Conte. Signore, voi fate sospettare di aver concepito qualche disegno sopra la mia figliuola, e che cerchiate distorla dal primo impegno.

Barone. Non sarebbe fuor di proposito, che vi fosse sotto qualche impostura.

Marchese. Mi maraviglio di voi. Sono un uomo d’onore, e per convincervi quanti siete, ecco mi levo la maschera. Io sono il marchese Leonardo.

Contessa. (Oh cieli! Qual sorpresa è mai questa?)
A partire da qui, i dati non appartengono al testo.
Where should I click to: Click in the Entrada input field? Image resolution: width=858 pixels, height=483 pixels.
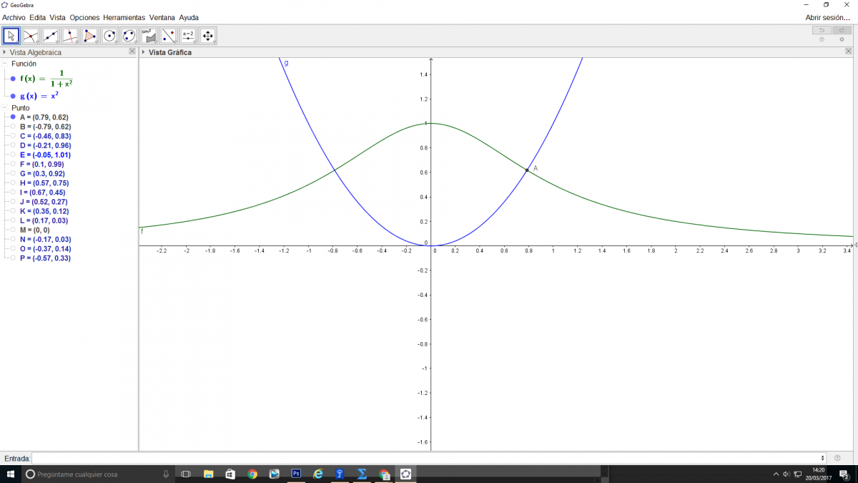(428, 458)
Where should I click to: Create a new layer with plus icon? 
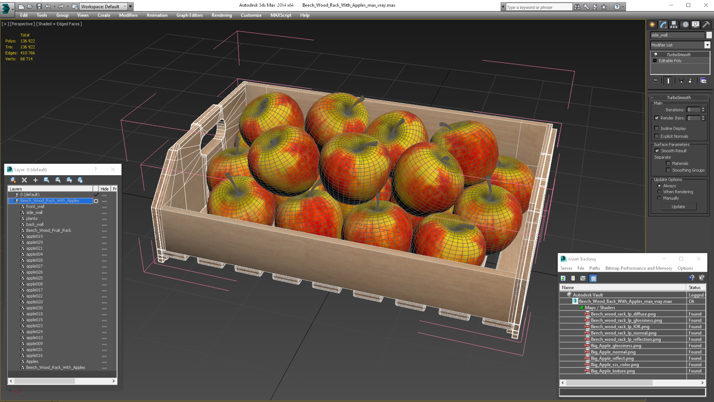[x=35, y=180]
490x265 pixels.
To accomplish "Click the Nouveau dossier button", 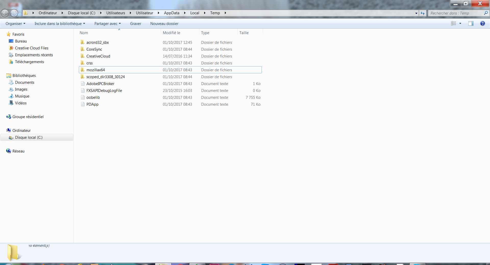I will (x=164, y=24).
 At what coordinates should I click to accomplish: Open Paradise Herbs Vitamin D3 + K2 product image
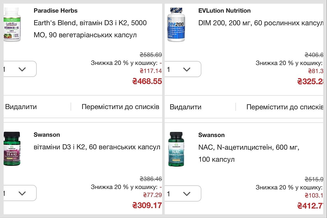coord(12,25)
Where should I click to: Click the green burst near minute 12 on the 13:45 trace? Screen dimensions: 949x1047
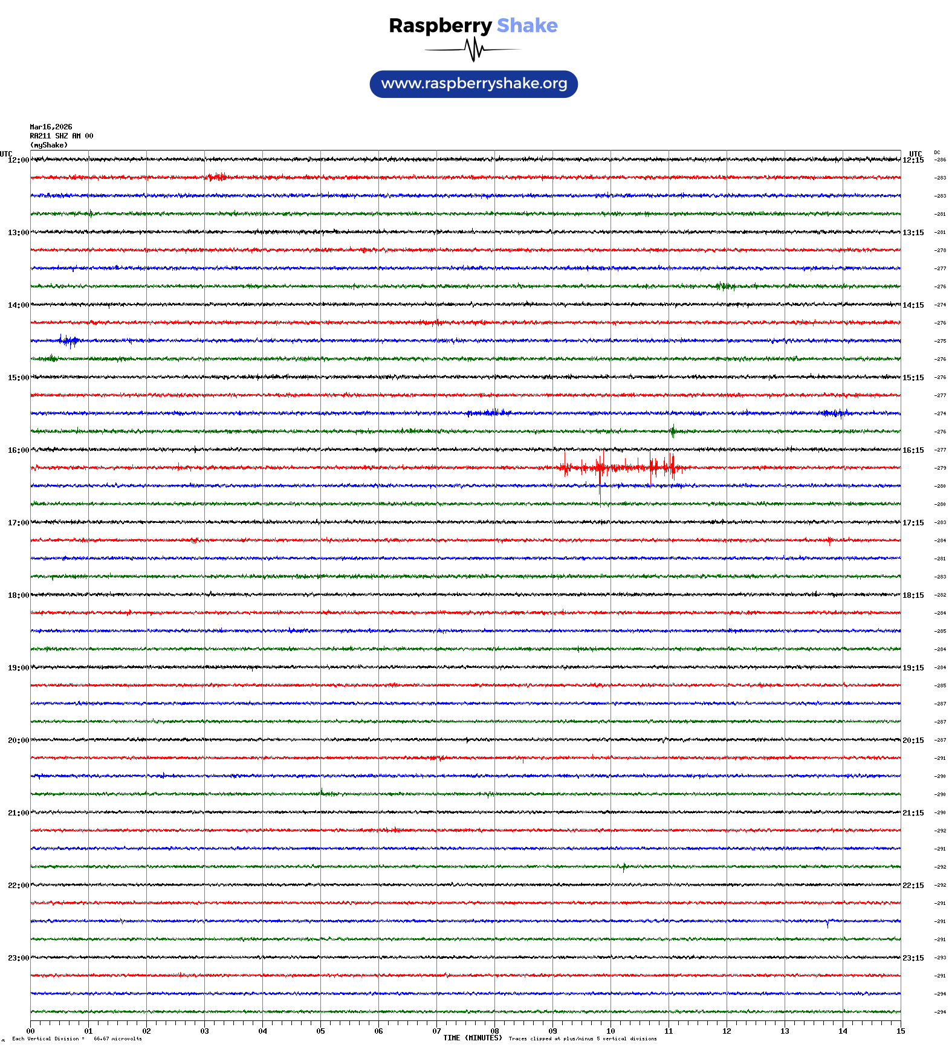tap(724, 286)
Barone. (Ah, temo che sian perdute le mie speranze).

Conte. Signore, che mai vi ha obbligato a celarvi, a fingere, ed a sorprenderci in sì strano modo?
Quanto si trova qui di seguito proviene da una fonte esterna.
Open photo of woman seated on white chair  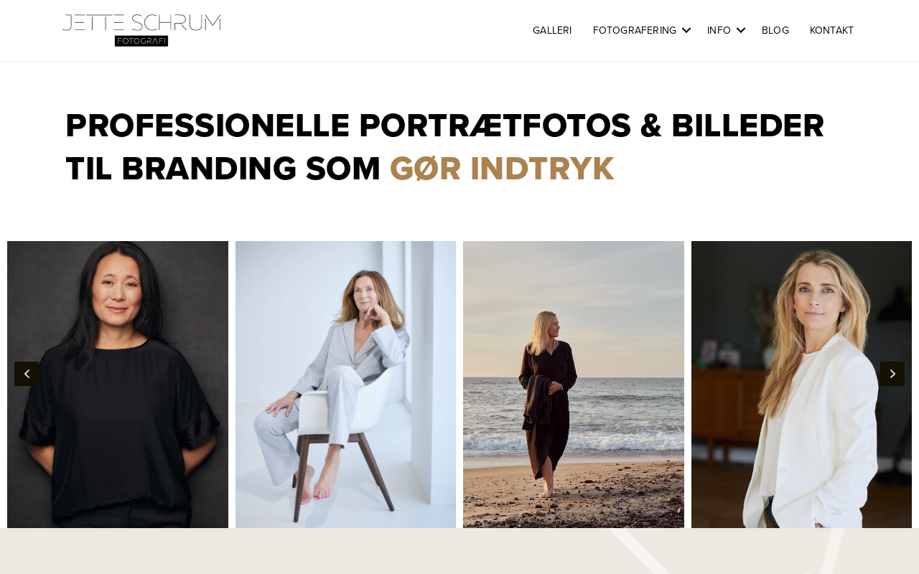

Marchese. Il desiderio di vedere la sposa mi ha fatto anticipare il viaggio mio per Milano, e il caso ci ha fatti essere insieme ad un’osteria della posta. La sincerità della contessina Beatrice mi ha palesato l’animo suo, la mia candidezza mi ha obbligato ad informarla del mio carattere. Conosco ch’ella non è persuasa del mio sistema, che insopportabili le riuscirebbero i miei difetti, e che agli occhi suoi oggetto poco caro è la mia persona. Tradirei me stesso, se usar tentassi una violenza al di lei bel cuore. Ella è amabile, ella è virtuosa e gentile, ma il cielo non l’ha destinata per me.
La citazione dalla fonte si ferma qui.